C’è anche in questo discorso, insidiato irrevocabilmente, in agguato, un certo rischio moralista: mi sfiora per lampi il pensiero che questo discorso in certe sue parti potrebbe pronunciarlo anche un prete, un padre di famiglia, un predicatore… è molto importante credo questo dubbio che mi assale perché il moralismo implicito del discorso è un ingrediente molto delicato nella pratica del discorso pubblico, se non lo accogli, se non lo accetti, se non sai che c’è sempre un po’, lui ti frega. L’antidoto alla deriva moralista del discorso, ancora una volta qui mi pare l’attrice: Sara. La sua maniera di muovere l’aria intorno, la sua imperfezione, la sua forza, la fugacità di certe macchie di luce che lei crea.
Mi accorgo scrivendo che non ho ancora detto molto dei contenuti di questo discorso, o almeno non l’ho fatto in maniera dettagliata. C’è una specie di pudore infatti nel fissarli in pagina, se non per bagliori diffusi da parte di chi come me è stato testimone di un fatto affidato al momento in maniera così fiduciosa. Quel testo, non a caso, non viene dato a nessuno in forma scritta, se non all’attrice che lo interpreta. Né i testimoni, né le piccole comunità che si raccolgono intorno ad ascoltare potranno rileggerlo o fissarlo in un modo diverso e più duraturo nella loro memoria. Credo che questo abbia un senso speciale che mi rende refrattaria a registrare su una pagina quei contenuti che intrattengono un rapporto molto complesso con l’idea di oralità e di quella complicità provvisoria ma concreta che forse è parte oggi dell’unica idea possibile di comunità.

LA COMUNITÀ

Una finestra è aperta nella stanza. Per tutto il tempo il vociare del paese raccolto nella piazza (come ho detto oggi è giorno di mercato) ci raggiunge e si mescola sommessamente al discorso, agli oggetti, al silenzio, ai gesti, a tutto il resto.

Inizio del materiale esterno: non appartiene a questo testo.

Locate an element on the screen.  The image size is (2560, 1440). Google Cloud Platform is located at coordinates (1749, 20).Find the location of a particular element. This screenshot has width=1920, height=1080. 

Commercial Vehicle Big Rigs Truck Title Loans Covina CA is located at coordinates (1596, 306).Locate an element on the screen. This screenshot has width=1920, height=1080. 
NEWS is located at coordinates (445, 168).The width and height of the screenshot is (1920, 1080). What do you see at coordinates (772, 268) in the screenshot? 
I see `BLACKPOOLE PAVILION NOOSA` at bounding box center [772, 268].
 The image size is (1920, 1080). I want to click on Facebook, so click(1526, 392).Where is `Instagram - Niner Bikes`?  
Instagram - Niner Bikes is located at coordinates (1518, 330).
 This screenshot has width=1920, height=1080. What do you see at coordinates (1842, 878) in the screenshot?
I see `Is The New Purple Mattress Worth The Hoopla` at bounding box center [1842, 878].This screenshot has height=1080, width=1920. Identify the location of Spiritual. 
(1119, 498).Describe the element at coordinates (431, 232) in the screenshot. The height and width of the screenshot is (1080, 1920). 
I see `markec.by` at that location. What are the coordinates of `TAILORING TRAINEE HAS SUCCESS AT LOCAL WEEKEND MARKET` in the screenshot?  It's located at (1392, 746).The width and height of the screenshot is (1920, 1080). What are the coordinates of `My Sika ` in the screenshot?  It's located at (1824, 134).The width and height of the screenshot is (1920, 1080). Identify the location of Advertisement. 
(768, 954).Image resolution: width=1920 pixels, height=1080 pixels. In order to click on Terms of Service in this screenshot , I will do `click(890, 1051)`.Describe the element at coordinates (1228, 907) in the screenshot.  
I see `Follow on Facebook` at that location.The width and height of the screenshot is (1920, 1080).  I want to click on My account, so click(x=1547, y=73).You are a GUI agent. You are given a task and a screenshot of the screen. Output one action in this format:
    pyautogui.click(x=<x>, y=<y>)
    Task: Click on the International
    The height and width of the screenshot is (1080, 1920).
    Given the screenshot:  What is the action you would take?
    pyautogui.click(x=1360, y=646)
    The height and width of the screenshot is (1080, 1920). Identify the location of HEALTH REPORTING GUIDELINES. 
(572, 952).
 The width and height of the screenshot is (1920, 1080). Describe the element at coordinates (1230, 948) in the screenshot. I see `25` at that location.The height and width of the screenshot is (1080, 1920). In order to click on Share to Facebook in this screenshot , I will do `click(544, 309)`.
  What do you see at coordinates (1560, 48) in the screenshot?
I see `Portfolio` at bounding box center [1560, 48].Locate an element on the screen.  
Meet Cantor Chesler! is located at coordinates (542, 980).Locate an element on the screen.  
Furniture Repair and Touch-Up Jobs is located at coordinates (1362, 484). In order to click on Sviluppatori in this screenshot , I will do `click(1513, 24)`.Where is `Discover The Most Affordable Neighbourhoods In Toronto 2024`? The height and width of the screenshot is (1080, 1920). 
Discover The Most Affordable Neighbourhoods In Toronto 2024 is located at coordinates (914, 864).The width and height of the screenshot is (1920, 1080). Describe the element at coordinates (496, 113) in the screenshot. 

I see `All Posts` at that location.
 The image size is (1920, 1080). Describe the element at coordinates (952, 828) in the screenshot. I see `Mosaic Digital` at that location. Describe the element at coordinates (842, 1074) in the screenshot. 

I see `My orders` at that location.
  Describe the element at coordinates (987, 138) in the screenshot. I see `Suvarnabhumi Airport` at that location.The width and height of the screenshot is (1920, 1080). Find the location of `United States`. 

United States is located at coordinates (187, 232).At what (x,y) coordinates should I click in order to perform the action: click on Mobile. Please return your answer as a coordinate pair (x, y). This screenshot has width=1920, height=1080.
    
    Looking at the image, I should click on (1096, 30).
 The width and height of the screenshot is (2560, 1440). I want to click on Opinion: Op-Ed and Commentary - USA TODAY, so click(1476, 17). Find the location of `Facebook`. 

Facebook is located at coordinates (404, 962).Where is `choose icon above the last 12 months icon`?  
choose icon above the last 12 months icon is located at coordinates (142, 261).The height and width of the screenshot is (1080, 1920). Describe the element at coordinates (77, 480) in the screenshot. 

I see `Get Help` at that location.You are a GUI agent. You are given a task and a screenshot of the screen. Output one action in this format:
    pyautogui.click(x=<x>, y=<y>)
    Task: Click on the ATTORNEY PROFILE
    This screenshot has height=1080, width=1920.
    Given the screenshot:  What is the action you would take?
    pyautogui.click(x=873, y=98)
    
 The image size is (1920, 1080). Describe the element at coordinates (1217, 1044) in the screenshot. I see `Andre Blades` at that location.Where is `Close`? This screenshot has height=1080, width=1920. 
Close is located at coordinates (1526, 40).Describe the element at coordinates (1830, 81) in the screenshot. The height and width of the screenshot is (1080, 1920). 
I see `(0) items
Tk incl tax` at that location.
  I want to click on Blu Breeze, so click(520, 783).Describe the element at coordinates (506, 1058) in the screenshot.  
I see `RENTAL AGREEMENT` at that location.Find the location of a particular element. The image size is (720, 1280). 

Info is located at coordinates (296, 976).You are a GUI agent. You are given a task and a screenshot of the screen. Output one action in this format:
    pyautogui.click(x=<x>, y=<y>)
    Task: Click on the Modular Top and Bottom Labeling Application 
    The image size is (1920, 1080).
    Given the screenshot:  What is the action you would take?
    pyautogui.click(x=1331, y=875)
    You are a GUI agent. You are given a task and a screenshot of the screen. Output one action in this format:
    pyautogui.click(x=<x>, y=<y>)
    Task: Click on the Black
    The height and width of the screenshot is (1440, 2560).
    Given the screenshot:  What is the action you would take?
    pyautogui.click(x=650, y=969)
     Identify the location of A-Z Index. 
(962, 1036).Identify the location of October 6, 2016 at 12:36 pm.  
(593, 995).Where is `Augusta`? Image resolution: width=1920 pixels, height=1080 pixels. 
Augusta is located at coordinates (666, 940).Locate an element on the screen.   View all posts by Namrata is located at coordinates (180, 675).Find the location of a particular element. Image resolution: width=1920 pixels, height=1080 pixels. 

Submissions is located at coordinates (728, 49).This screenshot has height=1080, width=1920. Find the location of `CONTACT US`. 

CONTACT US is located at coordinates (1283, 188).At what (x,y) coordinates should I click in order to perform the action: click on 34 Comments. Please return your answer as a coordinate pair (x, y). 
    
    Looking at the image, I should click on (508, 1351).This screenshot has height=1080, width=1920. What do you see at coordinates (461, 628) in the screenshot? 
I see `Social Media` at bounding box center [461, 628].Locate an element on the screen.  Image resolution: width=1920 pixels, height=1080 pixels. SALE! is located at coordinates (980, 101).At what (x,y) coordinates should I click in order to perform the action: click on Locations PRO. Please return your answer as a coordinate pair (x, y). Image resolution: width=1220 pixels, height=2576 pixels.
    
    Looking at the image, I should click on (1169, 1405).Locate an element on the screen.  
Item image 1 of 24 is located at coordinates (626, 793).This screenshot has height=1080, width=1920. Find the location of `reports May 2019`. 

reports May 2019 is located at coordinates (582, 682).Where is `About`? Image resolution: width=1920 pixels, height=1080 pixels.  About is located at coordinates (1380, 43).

Alla parete è appesa un’immagine che raffigura la piazza, Santarcangelo, quel paese che là fuori oggi brulica e qua dentro invece tace in ascolto:  piccolo gruppo adulto in uniforme raccolto circolarmente, concentrato in questo discorso che ci parla della nostra vita nella comunità.

Sara li guarda ancora una volta, l’ultima, e li ringrazia. Il discorso è finito, o forse è appena iniziato.